Yep. It’s spring. Today it snowed, rained, cleared up and then hailed. I’m waiting for the dark of night so I can claim I’m a postman.

Spring is like that, a clash of two forces: winter and summer. The metaphor reflects the hardships of writing as well: a winter of rejection versus the summer of a sale.

In ancient times, the peak of starvation occurred during early spring before the newly plowed fields could produce and after the winter stores ran out. And this is precisely where new writers find themselves, right smack in the middle of early spring. They have written their pieces, and like seeds, they have planted them. Now, they wait for one to flower. Until then, how do they keep from succumbing to an emotional starvation, laying down their pens, unplugging their computers and quitting? They seek out their fellow writers, and we
all share our meager rations.

The Art of War for Writers, James Scott Bell explains how to tell the difference between a hero and a fool. “A hero gets knocked down and quietly regroups to write again; a fool gets knocked down and whines about it ever after.”

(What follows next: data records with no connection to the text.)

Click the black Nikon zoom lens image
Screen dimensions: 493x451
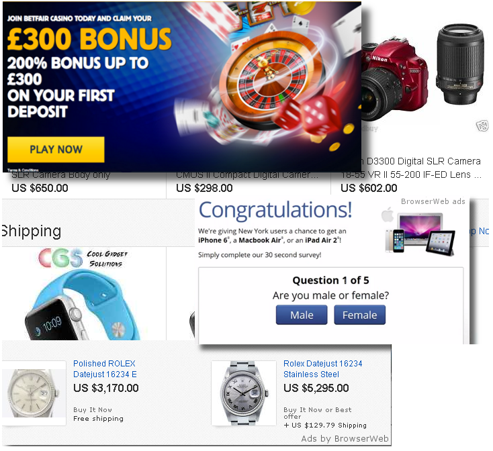click(459, 64)
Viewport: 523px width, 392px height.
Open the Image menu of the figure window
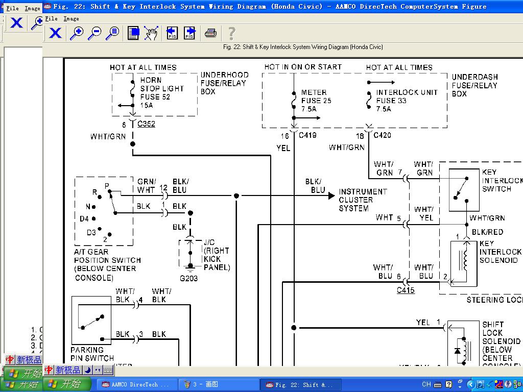click(x=71, y=18)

Bell suggests that writers are like a pyramid. The base is huge and is made up of wannabes. The next level is smaller and is made up of people learning to be writers such as those who take classes or participate in critique circles. Further up is the level of writers with a finished piece. This is the level where real writers start. Higher up still are those with multiple finished works and then finally, perched on the apex, is a Wheel of Fortune. It spins, and quite randomly, some author wins the prize of publication.

Wheel of Fortune Tarot Card

All the way up to published, a writer has control. After that, he or she does not. Addressing directly the new writer Bell adds, “Your job is to keep moving up that pyramid. That’s it. If you write, work your craft and keep submitting; some day, the wheel will land on your number.”

If you are a new writer, or an old hand having run through a harsh winter, hang in there. Just as the tilt of the earth inevitably brings summer, honing your craft and sending out your pieces will eventually bring you to a sale.